Size: 48 cm x 32 cm
In attendance of Mr. Wemmick marrying Miss Skiffins, Pip and him help Mr. Wemmick's father into a pair of white kid gloves.
Pip is cast down. The convict Magwitch has been apprehended and was convicted at the trial for entering England under pain of death. His benefactor gone, he ponders what to do with his life.
On his way home, he meets Mr. Wemmick, Mr. Jaggers's clerk, at his door. The two discuss Magwitch's demise, and Mr. Wemmick laments all of Magwitch's, and in due time Pip's, property, which got seized by the Crown. On a change of whim, Mr. Wemmick announces he is taking a one-day holiday for the first time in twelve years and asks Pip to take a walk with him on Monday morning.

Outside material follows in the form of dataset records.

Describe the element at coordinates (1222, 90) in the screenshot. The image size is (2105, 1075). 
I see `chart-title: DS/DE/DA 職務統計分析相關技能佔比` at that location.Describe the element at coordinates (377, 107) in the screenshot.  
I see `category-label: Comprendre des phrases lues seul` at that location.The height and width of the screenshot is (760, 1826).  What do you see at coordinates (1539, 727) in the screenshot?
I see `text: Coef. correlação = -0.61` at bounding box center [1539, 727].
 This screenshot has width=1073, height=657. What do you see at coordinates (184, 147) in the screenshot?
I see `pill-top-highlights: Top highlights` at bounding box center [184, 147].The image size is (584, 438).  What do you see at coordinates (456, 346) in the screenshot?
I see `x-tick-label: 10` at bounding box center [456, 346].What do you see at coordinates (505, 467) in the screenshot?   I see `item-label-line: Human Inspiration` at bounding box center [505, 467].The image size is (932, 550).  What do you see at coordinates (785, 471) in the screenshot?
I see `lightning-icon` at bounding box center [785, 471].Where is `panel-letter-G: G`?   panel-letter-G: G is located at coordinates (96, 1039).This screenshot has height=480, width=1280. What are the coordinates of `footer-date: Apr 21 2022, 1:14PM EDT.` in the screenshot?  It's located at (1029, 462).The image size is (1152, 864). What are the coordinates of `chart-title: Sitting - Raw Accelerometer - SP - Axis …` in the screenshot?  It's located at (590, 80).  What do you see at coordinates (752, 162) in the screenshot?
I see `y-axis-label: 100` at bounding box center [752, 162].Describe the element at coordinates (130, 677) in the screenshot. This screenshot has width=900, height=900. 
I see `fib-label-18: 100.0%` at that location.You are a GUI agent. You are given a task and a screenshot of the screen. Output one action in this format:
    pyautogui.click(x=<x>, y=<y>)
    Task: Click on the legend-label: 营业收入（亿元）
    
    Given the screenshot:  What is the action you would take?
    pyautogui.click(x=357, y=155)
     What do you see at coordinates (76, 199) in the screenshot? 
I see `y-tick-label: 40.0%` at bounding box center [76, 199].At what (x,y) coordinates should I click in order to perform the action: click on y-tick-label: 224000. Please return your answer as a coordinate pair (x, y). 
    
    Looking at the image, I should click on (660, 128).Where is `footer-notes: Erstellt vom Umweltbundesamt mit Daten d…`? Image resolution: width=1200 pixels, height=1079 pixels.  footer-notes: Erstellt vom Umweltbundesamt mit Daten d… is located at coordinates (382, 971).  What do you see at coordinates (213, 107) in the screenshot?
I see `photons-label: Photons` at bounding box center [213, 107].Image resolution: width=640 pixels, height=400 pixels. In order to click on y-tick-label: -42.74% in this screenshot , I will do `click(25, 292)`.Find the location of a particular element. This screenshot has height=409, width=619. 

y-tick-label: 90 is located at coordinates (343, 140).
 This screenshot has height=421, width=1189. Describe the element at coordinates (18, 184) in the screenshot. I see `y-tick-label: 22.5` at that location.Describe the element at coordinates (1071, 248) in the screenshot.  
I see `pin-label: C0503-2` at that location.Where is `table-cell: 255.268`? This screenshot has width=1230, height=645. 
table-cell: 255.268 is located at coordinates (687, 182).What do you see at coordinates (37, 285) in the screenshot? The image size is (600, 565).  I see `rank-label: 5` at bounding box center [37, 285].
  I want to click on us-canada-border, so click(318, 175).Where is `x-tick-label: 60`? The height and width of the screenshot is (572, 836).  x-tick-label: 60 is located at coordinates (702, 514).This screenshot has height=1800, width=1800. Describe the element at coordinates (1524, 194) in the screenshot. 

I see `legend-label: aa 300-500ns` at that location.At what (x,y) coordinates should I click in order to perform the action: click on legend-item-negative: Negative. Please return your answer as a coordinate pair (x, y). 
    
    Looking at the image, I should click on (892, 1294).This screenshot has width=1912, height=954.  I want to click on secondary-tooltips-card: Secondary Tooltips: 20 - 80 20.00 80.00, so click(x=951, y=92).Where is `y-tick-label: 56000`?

At eight in the morning, Pip finds Mr. Wemmick dressed tighter than usual at his Walworth Castle. The unusual man strikes him as even more unusual when he walks out with a fishing rod over his shoulder. Pip asks if they plan to go fishing, but Mr. Wemmick just tells him he likes to walk with one.
They end up walking to Camberwell Green, where Mr. Wemmick stops at a church and promptly decides to enter it with Pip.
Inside the church, Mr. Wemmick puts down his fishing rod and takes out a pair of white kid gloves, which he puts on promptly. Mr. Wemmick's father appears with Miss Skiffins at the entrance of the church, and Pip realizes he's been roped into Mr. Wemmick's and Miss Skiffins's wedding.
The drawing captures the moment in which Mr. Wemmick helps his father into his gloves by an unusual method:
"The old gentleman, however, experienced so much difficulty in getting his gloves on, that Wemmick found it necessary to put him with his back against a pillar, and then to get behind the pillar himself and pull away at them, while I for my part held the old gentleman round the waist, that he might present and equal and safe resistance. By dint of this ingenious Scheme, his gloves were got on to perfection."
A clerk and clergyman wed the couple, and Pip acts as a backer. In the end, Mr. Wemmick quips nobody would have guessed on their walk to the church he had gone to get married, shouldering his fishing rod!
I looked up which church could have been the place for the wedding, and Anglican St. Giles' Church, Camberwell, seemed to be right on the money.